As the merits of the EPA's Clean Power Plan are argued at an appeals court today, recent data is adding more backbone to arguments in favor of the rules to reduce carbon emissions. Separate reports from Georgia Tech and the Alliance for Industrial Efficiency show how implementation of the Clean Power Plan can boost competitiveness for manufacturers in Illinois and other states.
Douglas Jester with clean-energy consultant, 5 Lakes Energy, said it's clear that energy-efficiency strategies reduce energy bills.
"These studies have shown that industrial customers of electric utilities save money if the utilities follow the policies driven by the Clean Power Plan rather than business as usual," he said.
The studies say under the Clean Power Plan, manufacturers in Illinois would see an estimated annual energy savings of $2.3 billion in 2030, and carbon emissions would be reduced by almost 10 million tons.
The executive director of the Alliance for Industrial Efficiency, Jennifer Kefer, said savings from industrial energy efficiency can be invested in plant modernization, product improvements or job creation. She contends the reports dispel the myth that clean energy and manufacturing competitiveness have to be in conflict.
"By investing in industrial efficiency, we can reduce emissions while simultaneously slashing utility bills, creating jobs and strengthening the industrial sector," she explained. "And those benefits are really spelled out in the findings of our report pretty dramatically."

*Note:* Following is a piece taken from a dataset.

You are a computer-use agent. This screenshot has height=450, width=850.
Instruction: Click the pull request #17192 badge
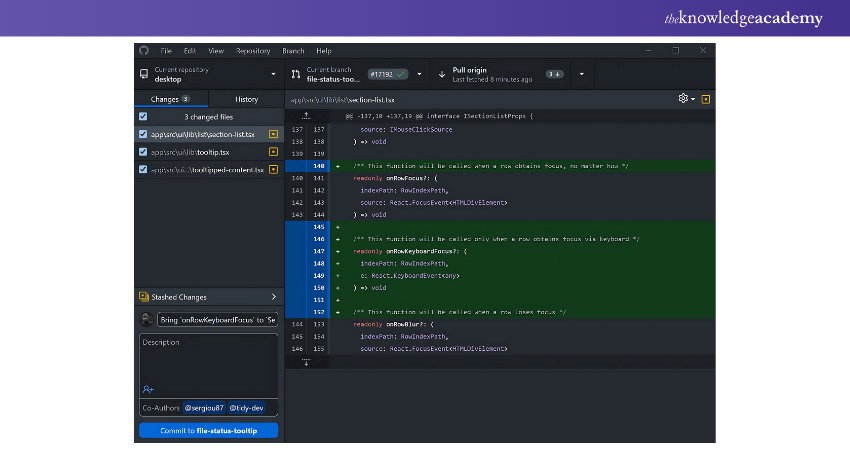pos(387,74)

Thomas Research Products produces LED drivers, light engines, surge protectors and lighting controls. When they moved the company headquarters to Elgin, communication manager Michael Wypasek said they replaced all industrial lights with LEDs.
"Saving somewhere between 300 to 400 watts per fixture, times 500 fixtures, that adds up," he said.
Wypasek said companies across the country are beginning to see that although there's an up-front cost of switching to the energy-saving light bulbs, in the long run, it pays off.